Another use case for Services_MediaTomb is GravDigger, the MediaTomb playlist editor. It's a two-pane file manager like application you can use to create playlists on the server, a functionality that MediaTomb keeps missing.
Also in use is CorpseShovel - also based on Services_MediaTomb - which shuffles all playlists on the server every night (Yes, MediaTomb can't shuffle playlists by itself).
Little extras
Years ago, I wrote a software to remind me of upcoming birthdays and other anniversaries - due to my elaborate wording skills named "birthday reminder". In the meantime, it works on every operating system and reminds many people every day. The only problem I had was that you need to use your computer to see the coming dates.
Then I discovered that Freecom's MusicPal supports RSS feeds (and only RSS, no Atom!). Within some hours I had a script which takes a birthday file and creates an Atom and RSS feed from it. Now every morning I wake up, the Radio clock shows the latest events. It has one drawback: You have to move your head and stare at the display - something that will change once I find a reasonably sexy female voice for the festival speech synthesizing engine. The DreamBox is also able to display them via its SimpleRssFeed plugin (that shows Atom!).
Video distribution
Beside audio files streaming to various radio devices the server also holds our video collection. I made a nice HTML frontend to browse the files (FileLister) that automatically creates thumbnails for videos and photos. It links the files to download to the ftp server, so we get higher transfer rates.

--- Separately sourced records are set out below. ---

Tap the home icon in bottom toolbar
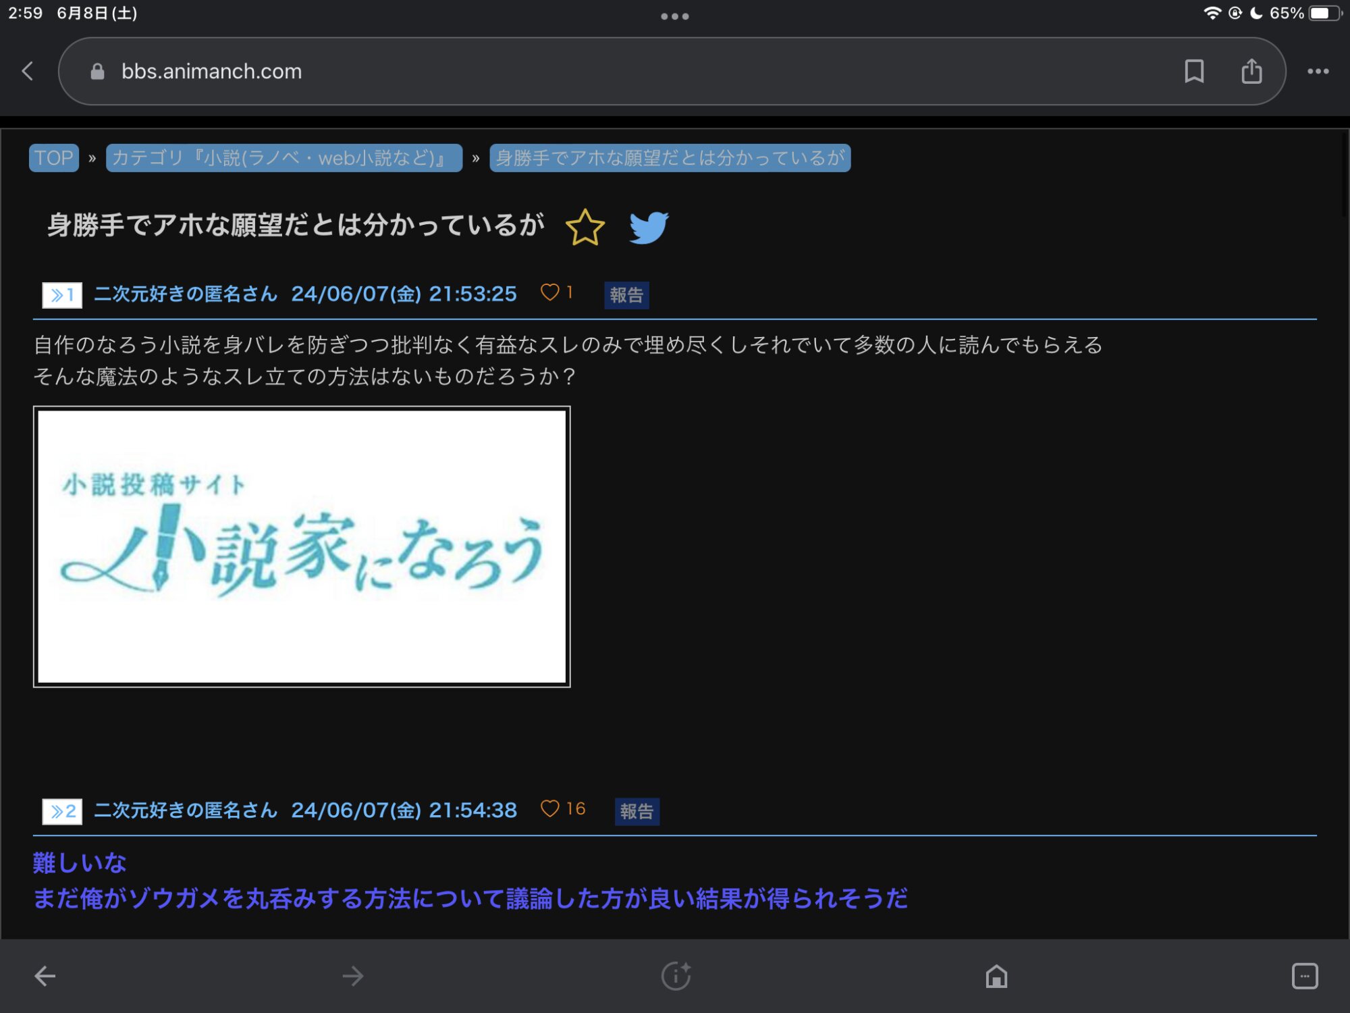Image resolution: width=1350 pixels, height=1013 pixels. coord(996,976)
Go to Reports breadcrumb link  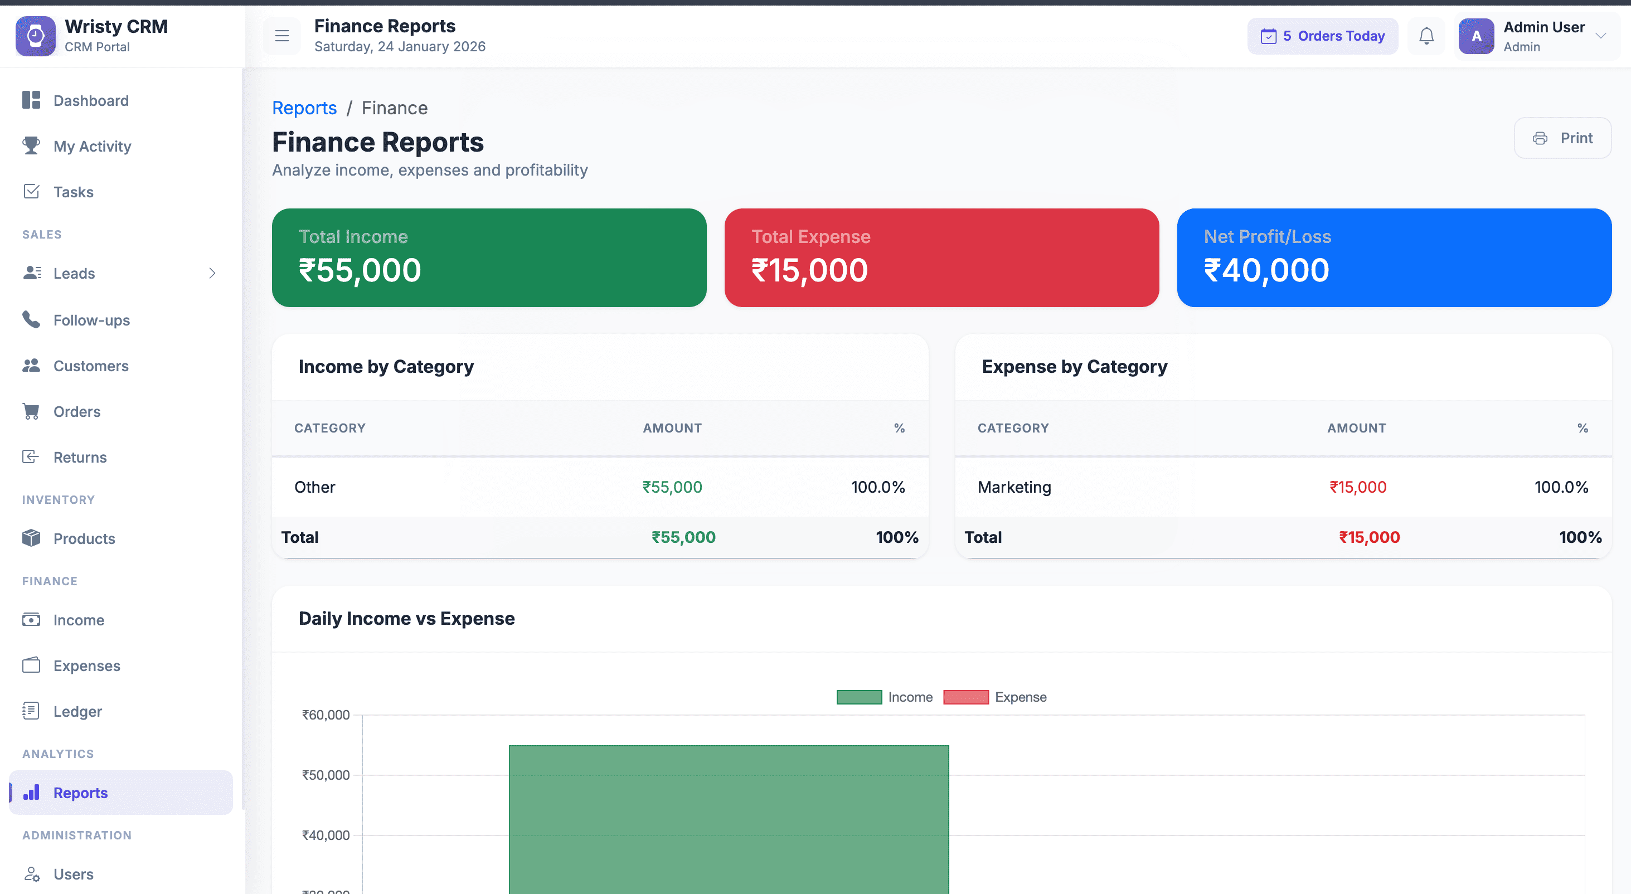pyautogui.click(x=304, y=108)
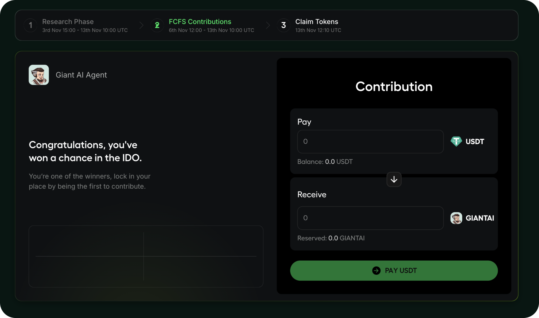
Task: Click the Giant AI Agent avatar icon
Action: pyautogui.click(x=39, y=75)
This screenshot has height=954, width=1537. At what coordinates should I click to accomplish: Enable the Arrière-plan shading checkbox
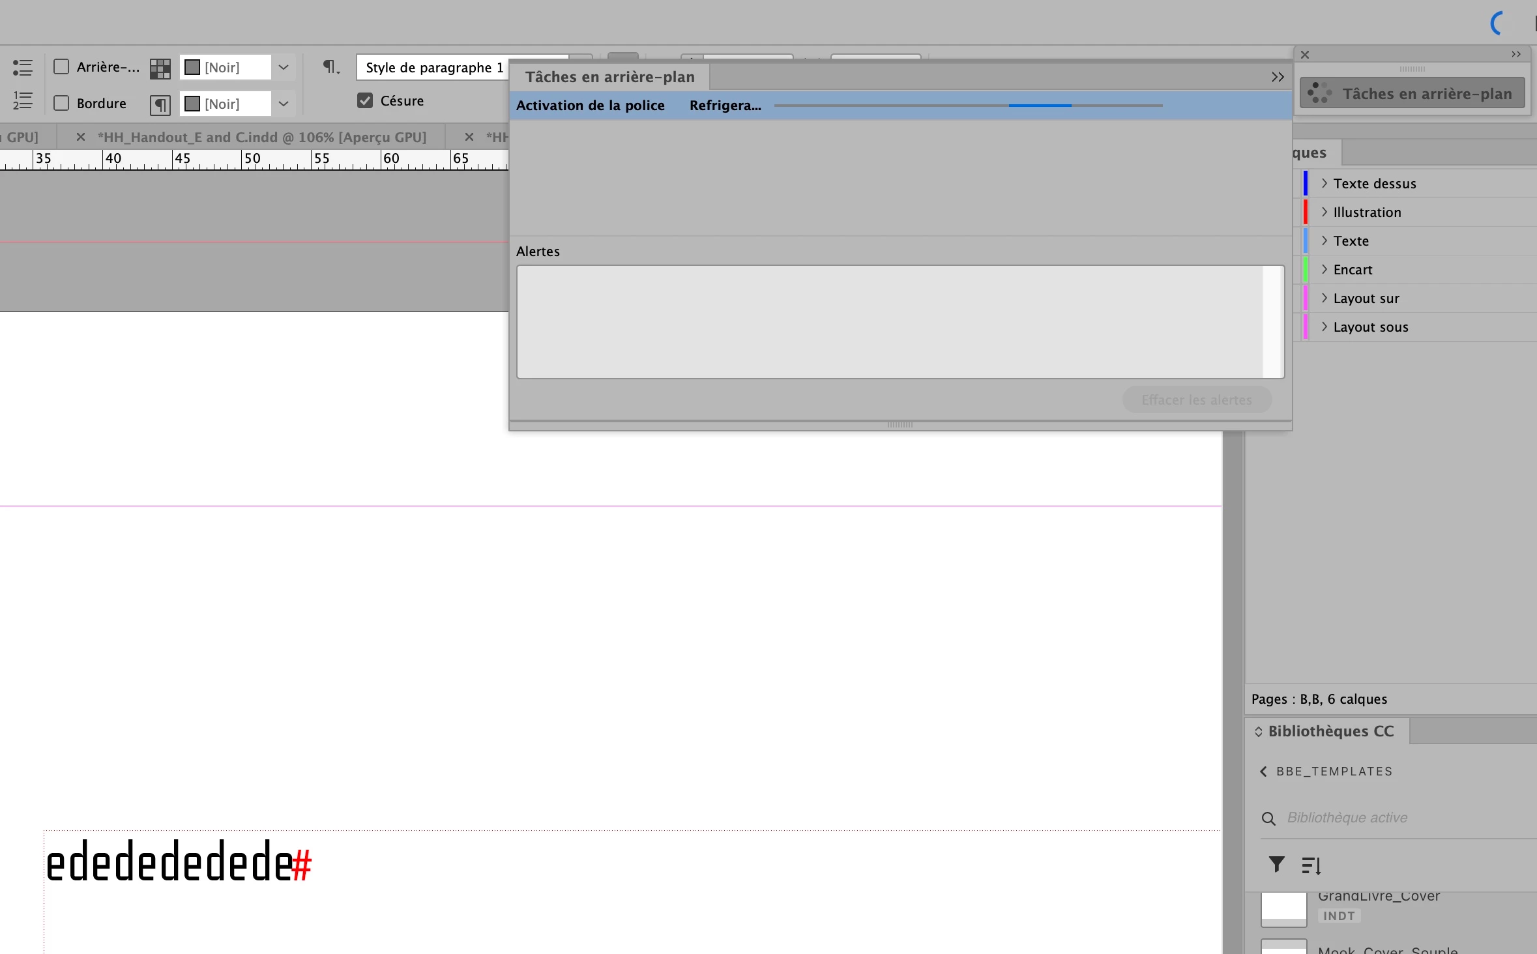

The DreamBox is very limited in the choice of video codecs it can play. Luckily we have a VLC plugin which plays videos streamed from remote vlc instances. Just fire up VLC on your desktop or laptop, enable the HTTP interface and you can play any videos on that machine - very comfortable for watching DVDs.
Keeping things offline
Due to my limited internet connectivity, I am forced to keep things as local as they can be. The server hosts its own CDDB service, acts as Gentoo portage mirror (and synces itself from the laptop), is the backup device (using rsync and nfs) and provides a nice HTML and REST interface to the ISDN dialup connection. Not to forget the time service (ntp and timed), Dreambox mirror and NNTP server :)

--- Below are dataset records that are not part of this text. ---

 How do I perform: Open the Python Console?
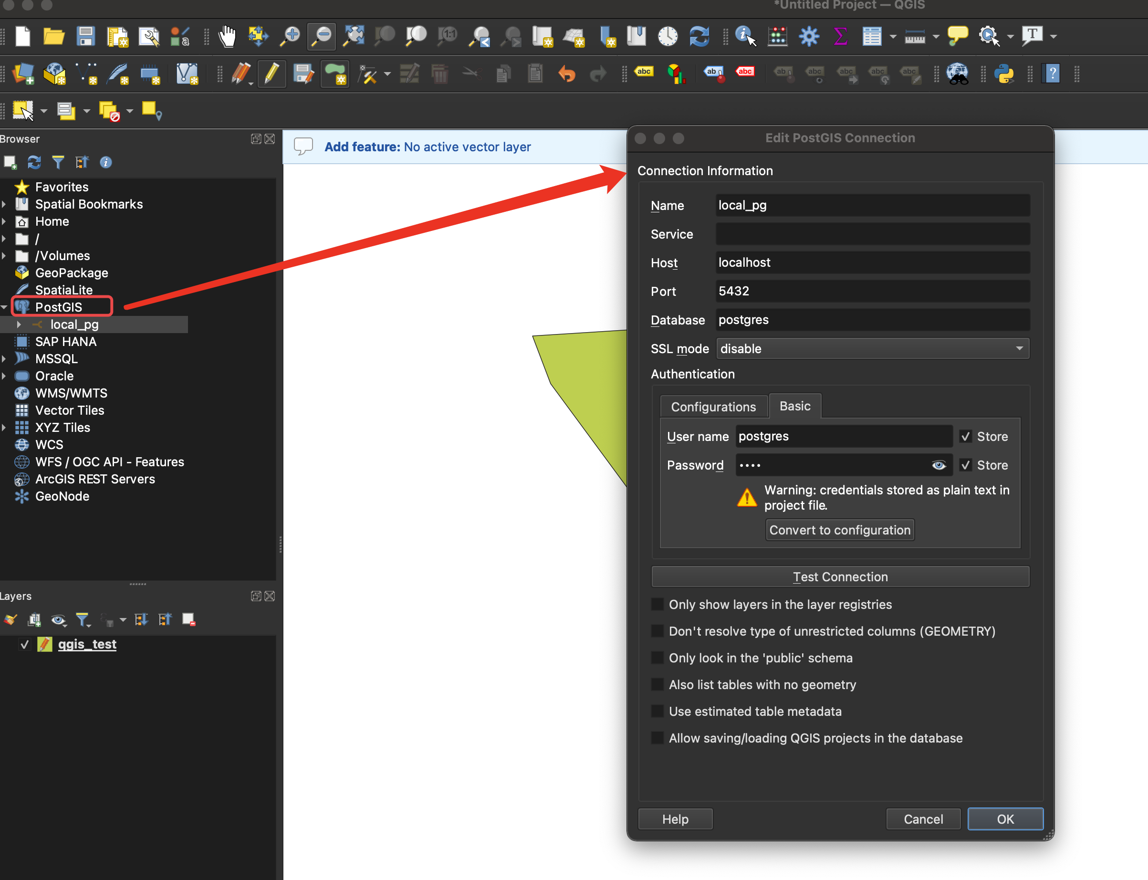point(1005,73)
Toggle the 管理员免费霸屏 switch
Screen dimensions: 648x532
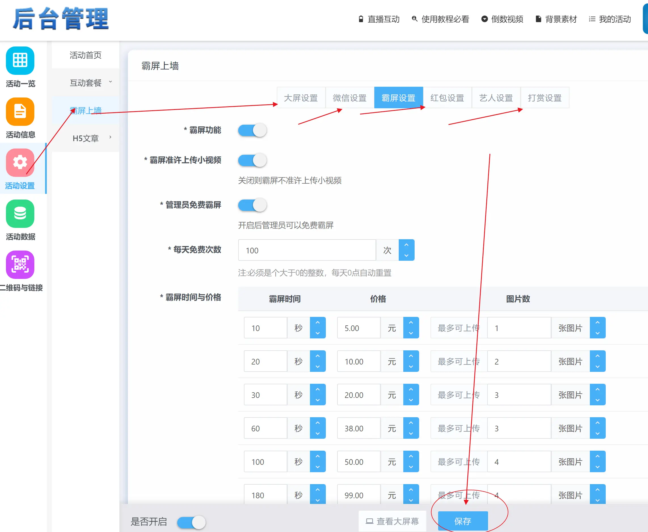pyautogui.click(x=252, y=205)
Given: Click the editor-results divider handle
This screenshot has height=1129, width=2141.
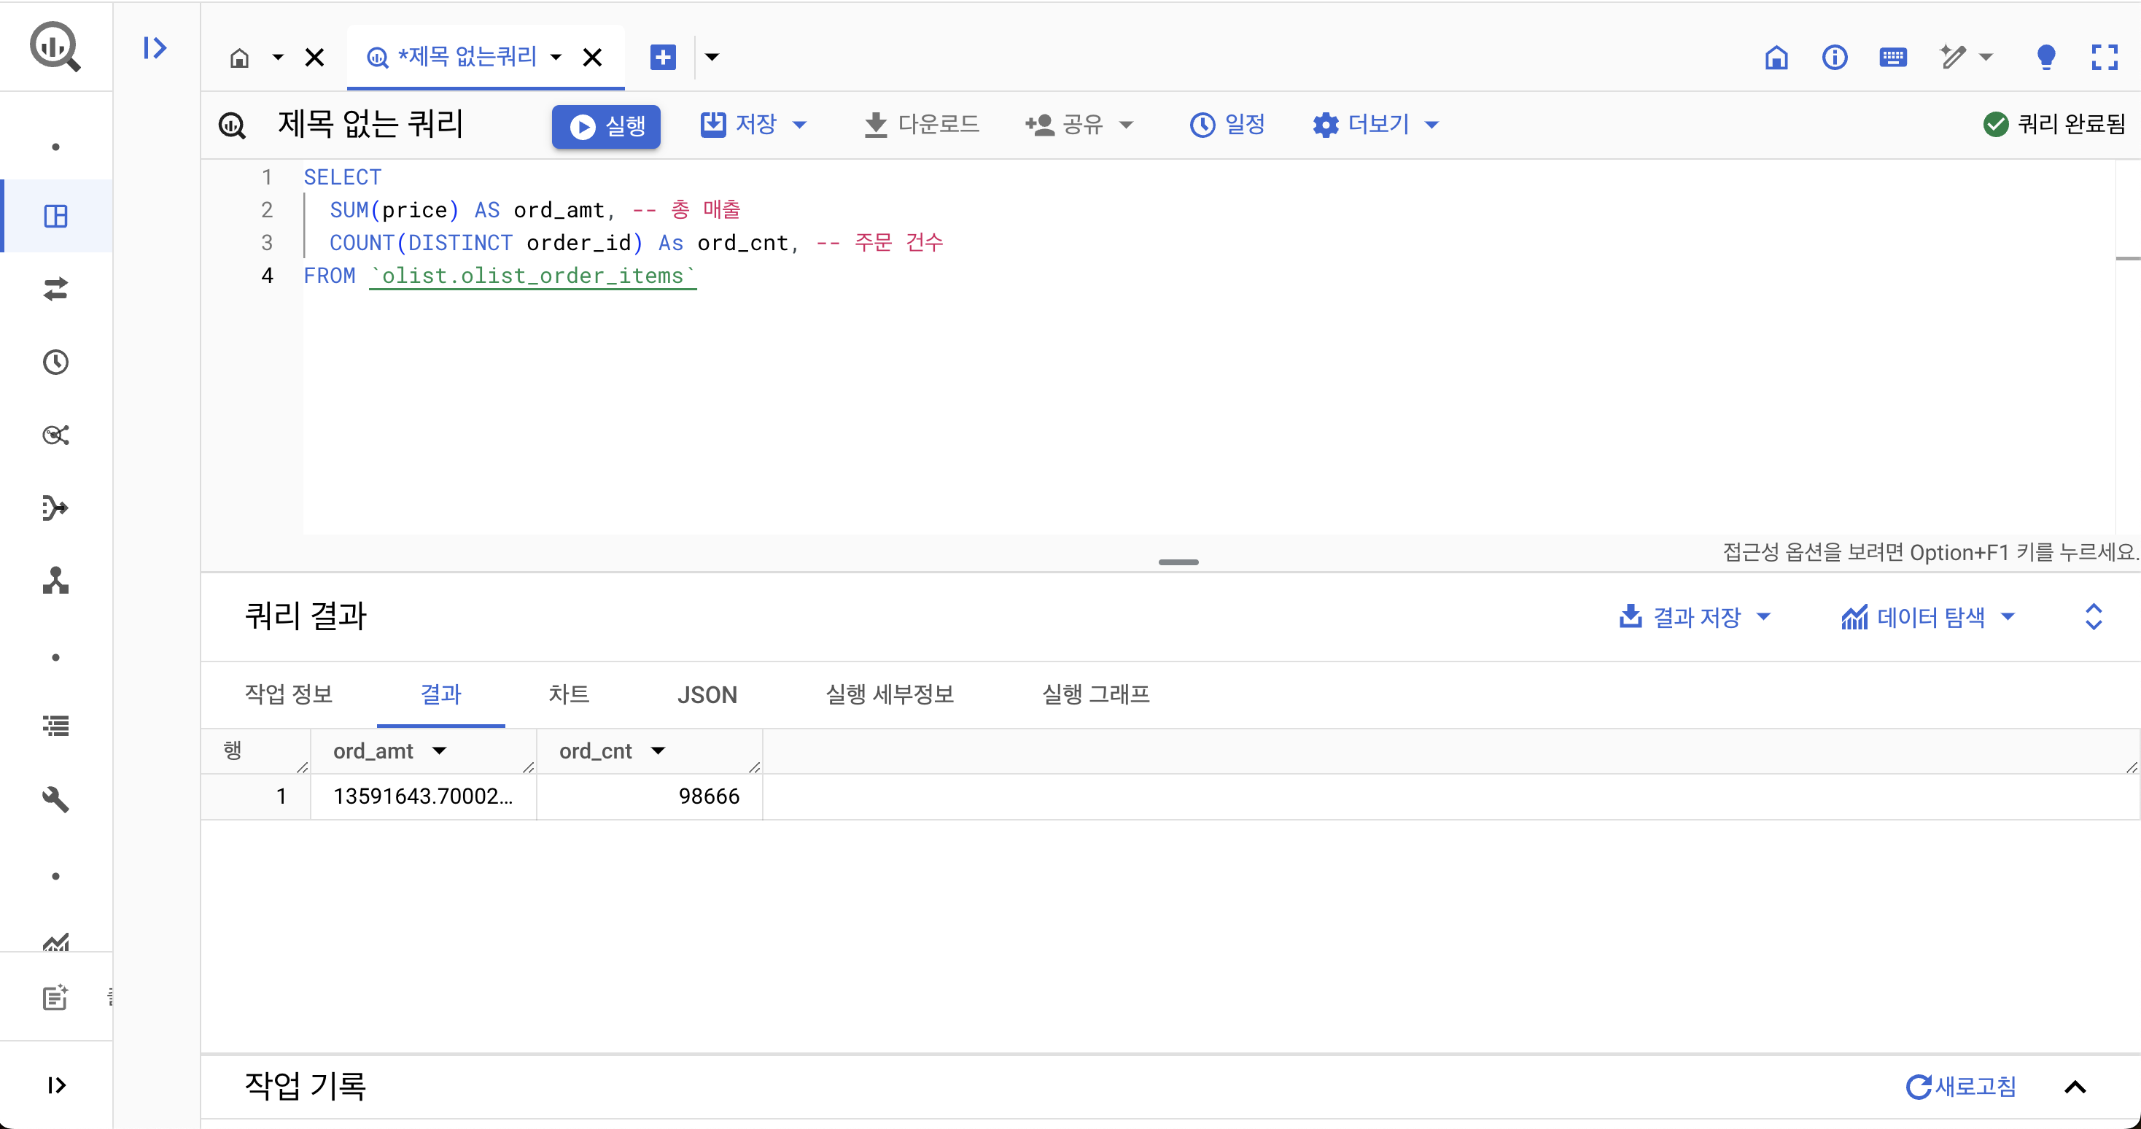Looking at the screenshot, I should point(1178,563).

There are more things to come: The next steps on the plan are local Wikipedia and OpenStreetmap servers, a complete Asterisk based telephony solution that integrates with the LDAP address book and the gate intercom. It shall also be possible to open the gate from everywhere and see the telephone callee on every device (Radio, Dreambox, PC, network printer). And the mobile phones shall sync themselves with the address book :) Much to do, but all ideas are possible to realize.